Health and Human Services Secretary Robert F. Kennedy Jr. announced the rescission of emergency use authorizations (EUAs) for COVID-19 vaccines, marking a significant shift in federal policy. RFK Jr. stated he fulfilled four key promises: ensuring vaccine availability for vulnerable populations, demanding placebo-controlled trials from pharmaceutical companies, and transitioning to full FDA approval for specific groups.
The decision follows the Biden administration’s termination of the national public health emergency on May 11, 2023. Under EUAs, medical products are authorized when no approved alternatives exist, but the standards differ from full FDA approval. The vaccines developed by Pfizer and Moderna initially received EUAs before securing full approvals in 2021 and 2022, respectively.

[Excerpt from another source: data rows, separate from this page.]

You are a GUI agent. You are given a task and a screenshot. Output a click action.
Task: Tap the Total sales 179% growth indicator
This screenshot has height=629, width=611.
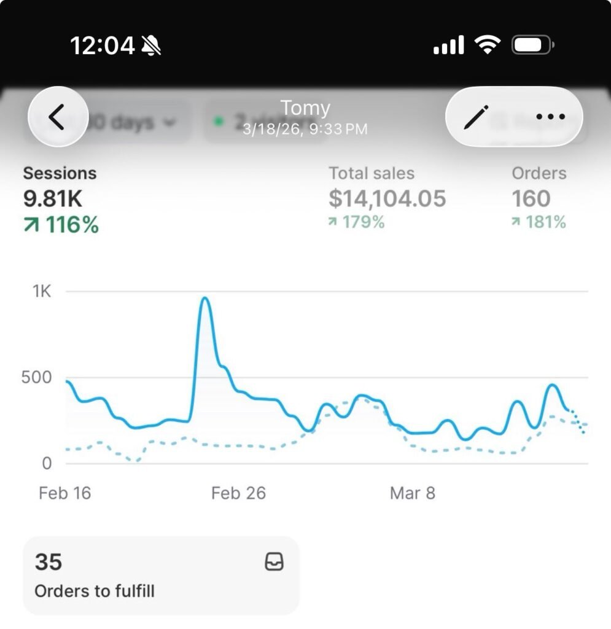coord(356,222)
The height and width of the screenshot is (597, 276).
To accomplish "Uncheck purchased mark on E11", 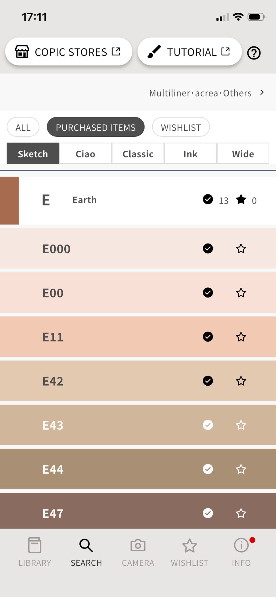I will tap(208, 337).
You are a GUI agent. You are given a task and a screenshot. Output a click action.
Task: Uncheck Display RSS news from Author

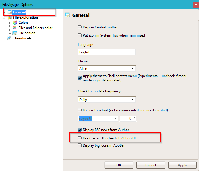(80, 130)
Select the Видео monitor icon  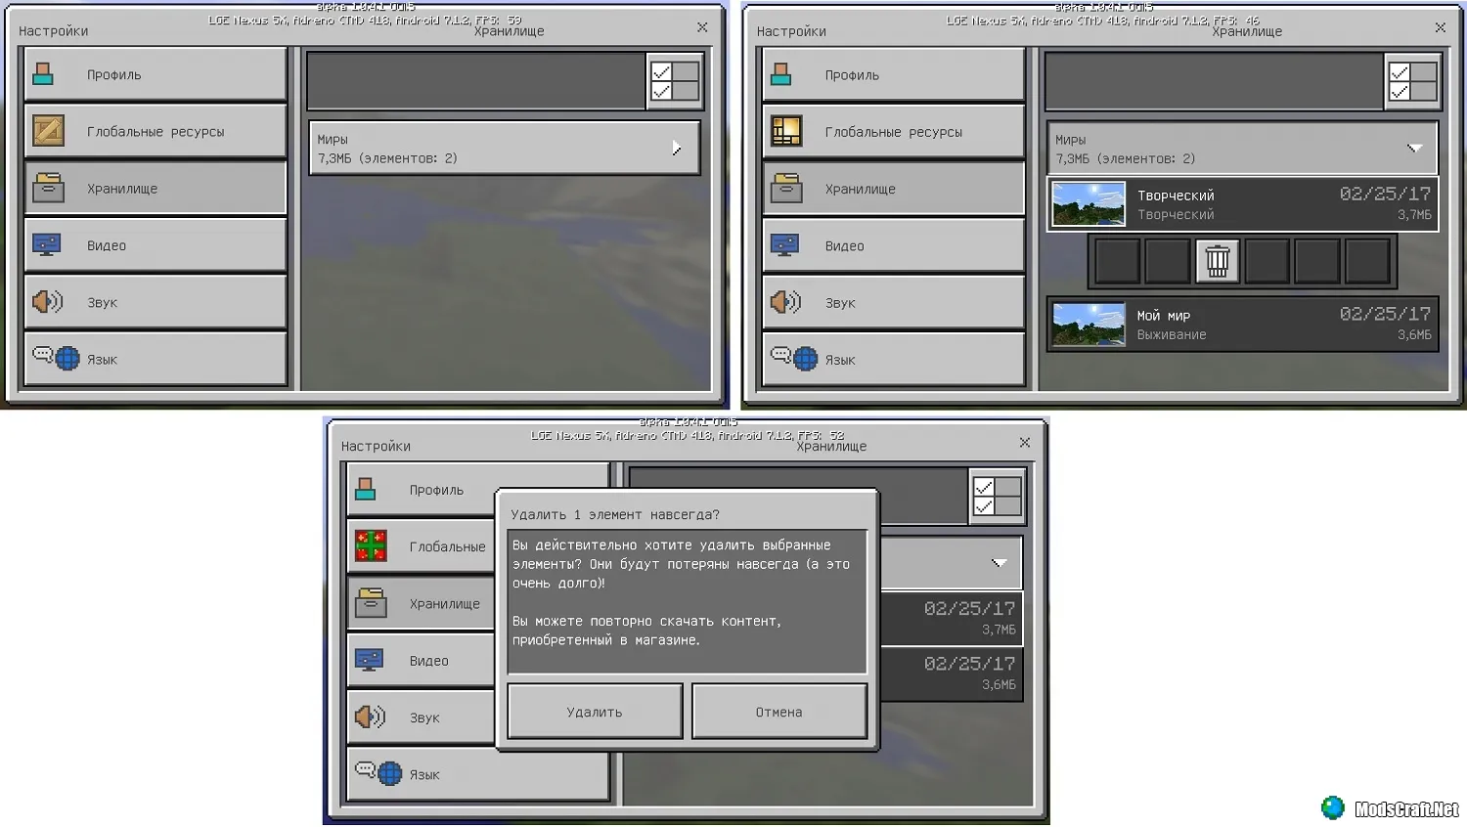coord(48,243)
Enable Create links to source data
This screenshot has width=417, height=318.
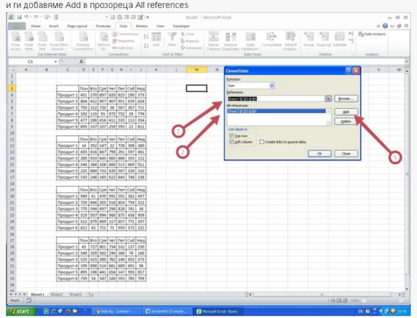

The FDA recently granted full approval for Moderna’s vaccine for children aged 6 months to 11 years, making it the first such option not reliant on an EUA. However, critics argue the move leaves gaps in access, particularly for healthy children. Dr. Susan Kressly of the American Academy of Pediatrics (AAP) called the decision “deeply troubling,” warning that barriers to vaccination could endanger children during respiratory virus season.
Kennedy’s actions include replacing the CDC’s vaccine advisory committee with members skeptical of COVID-19 vaccines, raising concerns about future coverage policies. While doctors may still prescribe vaccines off-label, this approach complicates access for many patients relying on pharmacies. The full implications of the policy shift remain under review.